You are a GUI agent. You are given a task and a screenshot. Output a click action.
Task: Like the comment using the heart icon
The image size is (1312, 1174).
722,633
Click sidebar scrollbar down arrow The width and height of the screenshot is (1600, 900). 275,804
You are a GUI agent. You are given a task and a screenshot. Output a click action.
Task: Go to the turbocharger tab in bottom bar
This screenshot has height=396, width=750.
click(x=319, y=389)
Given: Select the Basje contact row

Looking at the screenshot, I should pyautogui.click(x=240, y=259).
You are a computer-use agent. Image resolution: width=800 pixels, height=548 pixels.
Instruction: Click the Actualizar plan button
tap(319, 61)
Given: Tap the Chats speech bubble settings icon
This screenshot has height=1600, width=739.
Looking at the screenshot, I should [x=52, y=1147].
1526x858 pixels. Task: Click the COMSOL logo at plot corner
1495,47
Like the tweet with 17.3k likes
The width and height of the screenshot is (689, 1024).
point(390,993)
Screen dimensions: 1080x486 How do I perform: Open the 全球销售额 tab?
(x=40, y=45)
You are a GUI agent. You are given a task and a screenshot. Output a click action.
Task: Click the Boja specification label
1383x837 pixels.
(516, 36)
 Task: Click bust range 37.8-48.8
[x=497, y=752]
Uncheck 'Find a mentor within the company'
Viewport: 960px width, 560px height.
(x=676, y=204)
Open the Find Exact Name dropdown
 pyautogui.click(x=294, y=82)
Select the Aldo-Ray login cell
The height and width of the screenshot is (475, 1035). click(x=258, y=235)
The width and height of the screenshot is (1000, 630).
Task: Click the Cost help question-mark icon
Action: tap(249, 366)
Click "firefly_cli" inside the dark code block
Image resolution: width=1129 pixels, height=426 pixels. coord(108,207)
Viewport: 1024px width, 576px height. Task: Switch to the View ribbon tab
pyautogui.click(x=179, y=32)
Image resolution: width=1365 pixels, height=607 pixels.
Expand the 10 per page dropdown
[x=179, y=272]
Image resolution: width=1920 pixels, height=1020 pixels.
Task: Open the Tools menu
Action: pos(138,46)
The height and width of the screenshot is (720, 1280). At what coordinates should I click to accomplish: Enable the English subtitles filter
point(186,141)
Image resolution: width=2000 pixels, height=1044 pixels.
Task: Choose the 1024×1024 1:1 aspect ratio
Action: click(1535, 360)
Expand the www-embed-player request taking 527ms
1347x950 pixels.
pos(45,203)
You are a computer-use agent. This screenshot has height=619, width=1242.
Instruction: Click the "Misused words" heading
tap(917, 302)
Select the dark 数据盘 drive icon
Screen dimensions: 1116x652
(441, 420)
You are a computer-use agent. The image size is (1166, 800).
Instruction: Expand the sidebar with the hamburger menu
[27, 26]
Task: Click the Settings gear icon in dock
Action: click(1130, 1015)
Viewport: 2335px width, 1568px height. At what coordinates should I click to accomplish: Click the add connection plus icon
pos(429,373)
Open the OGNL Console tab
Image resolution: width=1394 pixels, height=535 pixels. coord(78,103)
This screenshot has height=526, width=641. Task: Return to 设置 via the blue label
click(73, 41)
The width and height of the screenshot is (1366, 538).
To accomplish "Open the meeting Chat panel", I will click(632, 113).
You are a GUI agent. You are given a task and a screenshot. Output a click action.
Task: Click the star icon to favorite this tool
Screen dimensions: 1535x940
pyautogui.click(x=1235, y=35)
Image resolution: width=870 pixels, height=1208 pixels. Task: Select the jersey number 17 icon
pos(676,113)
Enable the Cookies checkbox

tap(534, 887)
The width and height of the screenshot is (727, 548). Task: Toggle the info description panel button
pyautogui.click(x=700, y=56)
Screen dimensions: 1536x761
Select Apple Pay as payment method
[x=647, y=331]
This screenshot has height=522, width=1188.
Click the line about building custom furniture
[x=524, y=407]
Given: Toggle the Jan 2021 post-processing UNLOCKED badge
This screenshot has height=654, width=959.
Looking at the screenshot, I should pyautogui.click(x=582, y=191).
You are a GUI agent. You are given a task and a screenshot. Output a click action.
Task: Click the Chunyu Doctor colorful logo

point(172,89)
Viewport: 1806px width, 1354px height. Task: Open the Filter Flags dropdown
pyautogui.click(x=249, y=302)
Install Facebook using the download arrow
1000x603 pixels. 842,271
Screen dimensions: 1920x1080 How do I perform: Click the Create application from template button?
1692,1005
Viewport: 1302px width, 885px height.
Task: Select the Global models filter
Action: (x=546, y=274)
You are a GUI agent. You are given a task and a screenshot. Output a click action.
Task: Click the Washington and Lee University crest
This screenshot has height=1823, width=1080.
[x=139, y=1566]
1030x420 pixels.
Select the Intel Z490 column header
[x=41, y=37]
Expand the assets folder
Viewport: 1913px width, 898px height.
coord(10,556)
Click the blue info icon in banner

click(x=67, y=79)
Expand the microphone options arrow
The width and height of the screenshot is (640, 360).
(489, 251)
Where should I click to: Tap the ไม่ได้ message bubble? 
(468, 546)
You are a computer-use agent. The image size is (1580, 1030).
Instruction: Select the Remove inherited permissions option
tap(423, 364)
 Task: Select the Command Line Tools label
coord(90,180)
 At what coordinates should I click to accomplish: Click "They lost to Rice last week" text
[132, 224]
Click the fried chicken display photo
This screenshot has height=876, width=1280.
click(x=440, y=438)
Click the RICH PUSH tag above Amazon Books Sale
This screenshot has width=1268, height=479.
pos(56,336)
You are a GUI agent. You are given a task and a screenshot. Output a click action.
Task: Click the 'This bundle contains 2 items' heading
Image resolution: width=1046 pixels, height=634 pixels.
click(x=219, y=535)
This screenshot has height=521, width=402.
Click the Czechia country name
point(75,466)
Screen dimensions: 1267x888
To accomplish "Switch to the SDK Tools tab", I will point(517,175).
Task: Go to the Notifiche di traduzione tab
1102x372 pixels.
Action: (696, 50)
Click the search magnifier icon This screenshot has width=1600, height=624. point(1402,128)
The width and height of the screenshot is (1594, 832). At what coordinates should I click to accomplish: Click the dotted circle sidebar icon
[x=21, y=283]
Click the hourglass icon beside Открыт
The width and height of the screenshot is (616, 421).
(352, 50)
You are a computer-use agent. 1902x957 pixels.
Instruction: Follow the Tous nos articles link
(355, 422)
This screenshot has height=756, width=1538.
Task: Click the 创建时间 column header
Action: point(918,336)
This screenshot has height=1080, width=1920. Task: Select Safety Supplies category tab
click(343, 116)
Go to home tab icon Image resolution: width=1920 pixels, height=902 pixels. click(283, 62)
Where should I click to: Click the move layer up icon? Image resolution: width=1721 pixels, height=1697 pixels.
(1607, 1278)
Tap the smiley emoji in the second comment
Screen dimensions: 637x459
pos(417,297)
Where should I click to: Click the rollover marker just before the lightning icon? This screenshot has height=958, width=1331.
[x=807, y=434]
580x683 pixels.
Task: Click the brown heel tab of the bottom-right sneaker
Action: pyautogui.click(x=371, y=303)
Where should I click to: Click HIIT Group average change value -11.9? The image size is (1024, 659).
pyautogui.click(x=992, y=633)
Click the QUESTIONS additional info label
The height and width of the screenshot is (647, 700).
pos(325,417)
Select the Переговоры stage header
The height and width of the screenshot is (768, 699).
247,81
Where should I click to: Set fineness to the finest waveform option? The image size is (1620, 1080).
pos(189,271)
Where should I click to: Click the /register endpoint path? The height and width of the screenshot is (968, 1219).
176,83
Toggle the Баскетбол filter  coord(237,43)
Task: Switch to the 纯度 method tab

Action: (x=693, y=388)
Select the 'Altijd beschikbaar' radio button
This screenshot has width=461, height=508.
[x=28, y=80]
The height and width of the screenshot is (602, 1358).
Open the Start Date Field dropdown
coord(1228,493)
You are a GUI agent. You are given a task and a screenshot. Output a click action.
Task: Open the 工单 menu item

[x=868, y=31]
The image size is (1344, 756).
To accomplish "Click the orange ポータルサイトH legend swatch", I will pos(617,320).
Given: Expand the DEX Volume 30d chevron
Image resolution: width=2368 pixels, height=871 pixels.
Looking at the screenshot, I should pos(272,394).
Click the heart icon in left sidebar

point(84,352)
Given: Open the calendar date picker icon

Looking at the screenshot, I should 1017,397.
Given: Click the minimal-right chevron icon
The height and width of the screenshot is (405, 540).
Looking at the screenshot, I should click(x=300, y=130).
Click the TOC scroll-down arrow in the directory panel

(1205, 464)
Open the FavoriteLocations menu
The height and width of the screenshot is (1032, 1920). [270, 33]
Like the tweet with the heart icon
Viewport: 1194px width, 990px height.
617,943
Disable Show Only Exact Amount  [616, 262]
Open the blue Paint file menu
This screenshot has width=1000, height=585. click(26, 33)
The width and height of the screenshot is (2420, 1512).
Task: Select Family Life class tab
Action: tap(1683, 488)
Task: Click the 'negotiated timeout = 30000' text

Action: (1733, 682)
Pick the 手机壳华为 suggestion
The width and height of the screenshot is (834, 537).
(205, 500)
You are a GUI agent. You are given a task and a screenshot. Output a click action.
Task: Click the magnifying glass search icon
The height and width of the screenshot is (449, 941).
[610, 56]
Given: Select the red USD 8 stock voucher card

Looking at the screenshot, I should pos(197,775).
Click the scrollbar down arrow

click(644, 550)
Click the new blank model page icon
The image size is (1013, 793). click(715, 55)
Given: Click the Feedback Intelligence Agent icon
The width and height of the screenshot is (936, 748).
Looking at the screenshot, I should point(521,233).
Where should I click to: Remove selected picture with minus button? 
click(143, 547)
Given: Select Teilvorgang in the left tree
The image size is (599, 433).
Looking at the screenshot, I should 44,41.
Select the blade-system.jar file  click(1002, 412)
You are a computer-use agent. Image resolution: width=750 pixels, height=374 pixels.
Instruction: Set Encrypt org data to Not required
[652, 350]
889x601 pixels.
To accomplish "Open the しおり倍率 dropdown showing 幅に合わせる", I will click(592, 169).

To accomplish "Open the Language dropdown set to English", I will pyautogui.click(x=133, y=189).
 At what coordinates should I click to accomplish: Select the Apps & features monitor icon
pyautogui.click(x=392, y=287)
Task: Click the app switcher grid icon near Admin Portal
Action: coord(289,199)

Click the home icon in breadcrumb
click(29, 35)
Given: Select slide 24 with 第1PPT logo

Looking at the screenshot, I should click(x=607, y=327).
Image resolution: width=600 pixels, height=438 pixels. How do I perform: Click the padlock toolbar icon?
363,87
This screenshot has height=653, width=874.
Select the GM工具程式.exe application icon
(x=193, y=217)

-.-.-

● Your goal
Stop after the line containing "Click sidebar scrollbar": print exactly the lines from the start of the entries above up to it, that line included.

● Expected output
You are a GUI agent. You are given a task and a screenshot. Output a click action.
Task: Like the comment using the heart icon
The image size is (1312, 1174).
722,633
Click sidebar scrollbar down arrow The width and height of the screenshot is (1600, 900). 275,804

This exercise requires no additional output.